Wednesday, September 18, 2019

A World Without Memory


A religious sister who writes a weekly column in the Peace Weekly tells the readers about her experience a few days previous, teaching a class of middle school children about the spirituality of the young. They were all happy to see her and listened with great curiosity and attention. They seemed to be concentrating on her talk and nodding their heads to the sister's words. She was very happy with the presentation and gave the students an activity assignment at the end.

The problem appeared after the talk. When the group instructors asked, "What did you learn?" "What activity did you receive?" They had a blank stare on their faces and to questions, understood little of what the sister said. Another Sister, who accompanied her, found the response of the students weird for the students seemed to be following the talk, asked good questions and worked hard at the activity. What in the world happened? One person said: "There was no test to follow no reason to remember." "Aha," the group nodded.

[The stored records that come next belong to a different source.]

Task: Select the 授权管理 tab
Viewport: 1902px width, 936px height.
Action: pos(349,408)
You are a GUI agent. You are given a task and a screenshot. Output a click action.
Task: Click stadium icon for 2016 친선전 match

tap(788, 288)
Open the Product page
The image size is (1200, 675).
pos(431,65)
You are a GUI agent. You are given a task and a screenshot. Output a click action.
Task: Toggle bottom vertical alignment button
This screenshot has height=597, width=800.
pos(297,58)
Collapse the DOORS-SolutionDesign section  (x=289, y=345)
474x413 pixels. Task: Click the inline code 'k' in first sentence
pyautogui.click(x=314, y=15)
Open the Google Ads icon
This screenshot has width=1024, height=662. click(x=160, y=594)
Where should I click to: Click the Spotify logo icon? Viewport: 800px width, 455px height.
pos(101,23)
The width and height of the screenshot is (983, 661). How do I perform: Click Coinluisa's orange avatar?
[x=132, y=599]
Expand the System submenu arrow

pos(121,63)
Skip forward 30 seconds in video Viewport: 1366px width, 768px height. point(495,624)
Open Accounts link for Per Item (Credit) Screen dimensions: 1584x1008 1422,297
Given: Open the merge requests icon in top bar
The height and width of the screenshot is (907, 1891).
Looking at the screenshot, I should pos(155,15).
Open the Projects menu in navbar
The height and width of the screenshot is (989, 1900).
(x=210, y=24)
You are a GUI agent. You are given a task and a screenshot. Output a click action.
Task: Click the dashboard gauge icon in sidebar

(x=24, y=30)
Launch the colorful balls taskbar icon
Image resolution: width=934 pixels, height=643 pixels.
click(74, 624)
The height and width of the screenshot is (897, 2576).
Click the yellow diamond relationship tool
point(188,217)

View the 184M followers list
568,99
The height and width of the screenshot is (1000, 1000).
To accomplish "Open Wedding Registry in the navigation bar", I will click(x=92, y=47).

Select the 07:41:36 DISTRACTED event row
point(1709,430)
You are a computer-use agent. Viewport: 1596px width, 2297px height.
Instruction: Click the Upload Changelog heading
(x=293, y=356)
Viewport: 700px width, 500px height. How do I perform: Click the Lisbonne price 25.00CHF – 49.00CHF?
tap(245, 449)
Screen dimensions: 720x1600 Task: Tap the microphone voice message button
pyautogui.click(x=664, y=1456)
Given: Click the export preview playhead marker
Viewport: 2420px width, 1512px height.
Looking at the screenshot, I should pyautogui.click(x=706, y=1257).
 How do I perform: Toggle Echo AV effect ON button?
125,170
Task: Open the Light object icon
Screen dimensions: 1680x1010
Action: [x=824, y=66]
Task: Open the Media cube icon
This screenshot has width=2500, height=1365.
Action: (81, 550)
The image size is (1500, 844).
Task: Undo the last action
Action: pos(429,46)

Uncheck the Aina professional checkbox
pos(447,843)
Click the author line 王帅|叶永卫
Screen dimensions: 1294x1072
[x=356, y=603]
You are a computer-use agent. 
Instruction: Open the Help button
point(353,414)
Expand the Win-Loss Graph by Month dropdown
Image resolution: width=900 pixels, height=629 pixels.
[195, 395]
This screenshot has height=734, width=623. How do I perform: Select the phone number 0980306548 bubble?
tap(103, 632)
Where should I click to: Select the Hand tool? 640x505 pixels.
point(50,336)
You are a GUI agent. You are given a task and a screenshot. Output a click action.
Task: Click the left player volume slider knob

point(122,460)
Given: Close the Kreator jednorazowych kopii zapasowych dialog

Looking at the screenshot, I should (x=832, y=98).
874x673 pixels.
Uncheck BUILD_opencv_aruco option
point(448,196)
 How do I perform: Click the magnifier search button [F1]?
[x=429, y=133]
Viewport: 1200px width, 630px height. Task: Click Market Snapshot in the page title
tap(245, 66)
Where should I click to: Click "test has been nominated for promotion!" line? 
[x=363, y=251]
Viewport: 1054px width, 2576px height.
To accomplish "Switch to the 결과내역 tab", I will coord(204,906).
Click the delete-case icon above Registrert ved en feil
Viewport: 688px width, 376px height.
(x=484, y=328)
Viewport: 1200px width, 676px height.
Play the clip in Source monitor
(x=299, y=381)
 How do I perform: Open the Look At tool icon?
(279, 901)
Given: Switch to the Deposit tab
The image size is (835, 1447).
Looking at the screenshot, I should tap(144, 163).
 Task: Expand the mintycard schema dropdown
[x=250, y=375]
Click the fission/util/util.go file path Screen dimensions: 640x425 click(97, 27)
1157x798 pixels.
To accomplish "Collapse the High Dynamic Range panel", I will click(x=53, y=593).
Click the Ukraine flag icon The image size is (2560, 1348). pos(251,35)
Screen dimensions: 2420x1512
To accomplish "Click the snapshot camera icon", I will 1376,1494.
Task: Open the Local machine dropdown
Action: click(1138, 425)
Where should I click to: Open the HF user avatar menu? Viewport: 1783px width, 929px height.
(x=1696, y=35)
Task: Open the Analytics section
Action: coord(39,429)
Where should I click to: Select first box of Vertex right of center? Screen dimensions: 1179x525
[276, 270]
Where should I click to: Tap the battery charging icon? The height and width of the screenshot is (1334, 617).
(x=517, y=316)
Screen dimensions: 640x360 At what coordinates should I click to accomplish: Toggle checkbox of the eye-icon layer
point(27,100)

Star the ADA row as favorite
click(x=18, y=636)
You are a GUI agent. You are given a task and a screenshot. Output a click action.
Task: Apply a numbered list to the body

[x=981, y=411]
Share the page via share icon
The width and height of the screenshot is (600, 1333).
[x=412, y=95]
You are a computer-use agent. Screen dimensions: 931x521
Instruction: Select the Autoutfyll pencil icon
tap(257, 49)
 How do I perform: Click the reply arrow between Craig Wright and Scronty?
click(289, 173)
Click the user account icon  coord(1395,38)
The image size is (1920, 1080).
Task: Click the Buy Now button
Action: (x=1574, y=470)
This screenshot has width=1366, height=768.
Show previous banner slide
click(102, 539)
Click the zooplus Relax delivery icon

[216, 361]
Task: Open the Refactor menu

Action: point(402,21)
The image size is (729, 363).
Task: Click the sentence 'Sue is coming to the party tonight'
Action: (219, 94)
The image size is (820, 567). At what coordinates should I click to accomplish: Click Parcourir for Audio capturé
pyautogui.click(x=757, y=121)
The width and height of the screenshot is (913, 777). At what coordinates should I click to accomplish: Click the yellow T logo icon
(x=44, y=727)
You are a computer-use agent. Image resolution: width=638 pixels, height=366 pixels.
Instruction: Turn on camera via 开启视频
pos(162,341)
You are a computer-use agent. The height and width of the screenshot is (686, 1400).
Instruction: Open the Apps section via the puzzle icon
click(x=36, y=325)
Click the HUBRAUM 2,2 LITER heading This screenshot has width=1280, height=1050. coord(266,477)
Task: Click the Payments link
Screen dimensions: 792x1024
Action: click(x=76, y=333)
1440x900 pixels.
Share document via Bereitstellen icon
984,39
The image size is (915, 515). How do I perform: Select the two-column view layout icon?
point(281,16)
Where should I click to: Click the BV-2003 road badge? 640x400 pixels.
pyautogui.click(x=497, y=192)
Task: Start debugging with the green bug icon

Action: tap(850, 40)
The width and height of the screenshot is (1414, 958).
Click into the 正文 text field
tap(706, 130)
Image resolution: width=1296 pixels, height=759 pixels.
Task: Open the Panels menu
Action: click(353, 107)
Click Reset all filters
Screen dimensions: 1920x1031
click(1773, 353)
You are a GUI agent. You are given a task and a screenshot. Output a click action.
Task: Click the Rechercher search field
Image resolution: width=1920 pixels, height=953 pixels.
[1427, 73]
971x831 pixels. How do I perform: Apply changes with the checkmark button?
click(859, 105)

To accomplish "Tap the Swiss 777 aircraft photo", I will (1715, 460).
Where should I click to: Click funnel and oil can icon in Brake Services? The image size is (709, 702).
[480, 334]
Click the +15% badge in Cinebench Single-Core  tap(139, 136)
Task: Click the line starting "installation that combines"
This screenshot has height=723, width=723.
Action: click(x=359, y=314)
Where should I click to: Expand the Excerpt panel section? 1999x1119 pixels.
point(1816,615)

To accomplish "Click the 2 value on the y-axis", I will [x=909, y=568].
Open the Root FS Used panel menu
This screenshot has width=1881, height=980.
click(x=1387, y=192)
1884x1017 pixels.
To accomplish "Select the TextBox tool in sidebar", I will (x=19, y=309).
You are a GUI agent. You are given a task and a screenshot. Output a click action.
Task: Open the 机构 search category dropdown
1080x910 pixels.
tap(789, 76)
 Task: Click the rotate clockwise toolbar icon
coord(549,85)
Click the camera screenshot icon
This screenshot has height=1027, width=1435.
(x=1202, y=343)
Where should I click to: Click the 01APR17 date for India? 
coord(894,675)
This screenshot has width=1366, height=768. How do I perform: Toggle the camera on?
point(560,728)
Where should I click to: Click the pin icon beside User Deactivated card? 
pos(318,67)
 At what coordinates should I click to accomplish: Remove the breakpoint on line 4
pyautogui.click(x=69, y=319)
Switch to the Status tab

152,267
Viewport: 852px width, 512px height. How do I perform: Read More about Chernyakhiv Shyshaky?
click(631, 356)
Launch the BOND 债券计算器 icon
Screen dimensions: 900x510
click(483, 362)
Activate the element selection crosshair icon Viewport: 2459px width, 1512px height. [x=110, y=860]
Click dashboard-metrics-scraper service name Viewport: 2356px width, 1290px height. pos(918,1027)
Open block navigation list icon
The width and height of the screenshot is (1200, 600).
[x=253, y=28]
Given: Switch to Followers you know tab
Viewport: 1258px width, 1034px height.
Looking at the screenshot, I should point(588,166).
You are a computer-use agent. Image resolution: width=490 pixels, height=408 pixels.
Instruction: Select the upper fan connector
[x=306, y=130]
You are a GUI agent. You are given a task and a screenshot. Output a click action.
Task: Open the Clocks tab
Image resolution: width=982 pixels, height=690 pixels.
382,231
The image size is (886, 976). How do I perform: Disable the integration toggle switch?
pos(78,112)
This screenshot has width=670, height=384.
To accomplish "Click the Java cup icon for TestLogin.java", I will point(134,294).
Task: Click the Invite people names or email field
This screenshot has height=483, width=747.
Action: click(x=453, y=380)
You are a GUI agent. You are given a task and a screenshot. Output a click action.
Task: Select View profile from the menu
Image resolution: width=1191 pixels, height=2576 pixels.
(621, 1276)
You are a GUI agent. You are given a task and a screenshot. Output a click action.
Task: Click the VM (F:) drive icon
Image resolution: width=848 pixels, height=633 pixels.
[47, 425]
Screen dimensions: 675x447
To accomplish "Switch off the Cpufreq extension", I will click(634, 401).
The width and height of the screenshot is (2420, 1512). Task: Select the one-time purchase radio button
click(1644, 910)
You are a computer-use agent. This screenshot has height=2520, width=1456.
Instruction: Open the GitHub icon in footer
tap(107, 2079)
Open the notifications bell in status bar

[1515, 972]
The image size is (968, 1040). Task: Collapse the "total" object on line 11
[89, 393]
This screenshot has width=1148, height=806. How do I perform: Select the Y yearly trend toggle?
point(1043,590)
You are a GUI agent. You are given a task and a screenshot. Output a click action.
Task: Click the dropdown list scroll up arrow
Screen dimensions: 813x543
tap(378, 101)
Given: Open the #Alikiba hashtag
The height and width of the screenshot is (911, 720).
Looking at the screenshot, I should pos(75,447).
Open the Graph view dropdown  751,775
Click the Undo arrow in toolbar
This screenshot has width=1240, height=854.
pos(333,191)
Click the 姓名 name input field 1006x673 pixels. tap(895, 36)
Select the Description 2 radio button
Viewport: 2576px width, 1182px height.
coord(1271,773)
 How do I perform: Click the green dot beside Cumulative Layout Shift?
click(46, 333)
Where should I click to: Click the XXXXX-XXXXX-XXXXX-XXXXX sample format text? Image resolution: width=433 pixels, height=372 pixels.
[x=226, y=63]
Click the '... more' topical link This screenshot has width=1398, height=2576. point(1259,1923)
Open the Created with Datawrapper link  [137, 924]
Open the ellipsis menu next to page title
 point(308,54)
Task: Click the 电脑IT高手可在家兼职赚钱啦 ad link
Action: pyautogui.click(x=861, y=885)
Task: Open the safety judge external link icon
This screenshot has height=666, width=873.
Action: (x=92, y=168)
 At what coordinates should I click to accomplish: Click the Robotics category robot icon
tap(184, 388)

This is sad but the reality. The gap between meaning and meaningless is enormous, the difference in doing something with meaning and without meaning has tremendous consequences. Neuroscientists say that seeing things without meaning activates only part of the occipital lobe responsible for vision. The memory does not work at all. But when you listen, see, and read something with meaning, your brain opens up new pathways and doubles or triples your brain's neuronal activity, extending one's memory.
 

They answered wisely in class and worked on their workbooks, but they couldn't extract anything from their memories. No, rather nothing even entered their memories.  At that moment they are understanding just by feeling. No reward was expected, nor was any test envisioned, the talk was for the moment. But if you think about it, is that not true of all of us? She listens to many sermons at Mass and some are very good but she remembers very little of what was said. Memory of the priest's expressions, gestures and, a good feeling from hearing the sermon remain but later looking back at what was said it was bottom-side up.

She remembers William Stafford's verse, "I closed my book, and I left my head in the book." One may read a book very zealously, enjoy the book but little will remain unless the information is translated into meaning.

Moreover, in the screen world in which we have entered, when you ask 'what is it?' the hand is quickly on the smartphone. No need to think or remember, your smartphone will take care of it for you. We are leaving our heads in the computer.

Without memory, there is no past or present. "I have a memory of the past, so I have a present, and I am conscious of my existence." But her memory capacity is getting smaller and she is somewhat nervous. A distracting media environment makes continuous attentiveness to what we are doing difficult. Nothing is remembered by itself. More urgent than ever to process interpreting what we read, see and hear trying to perceive and recognize its meaning to us and others.

How much do we remember from the experiences of today, what we have heard and read today? It would be very painful knowing that the temporary memory system is all that is operative like our middle school children.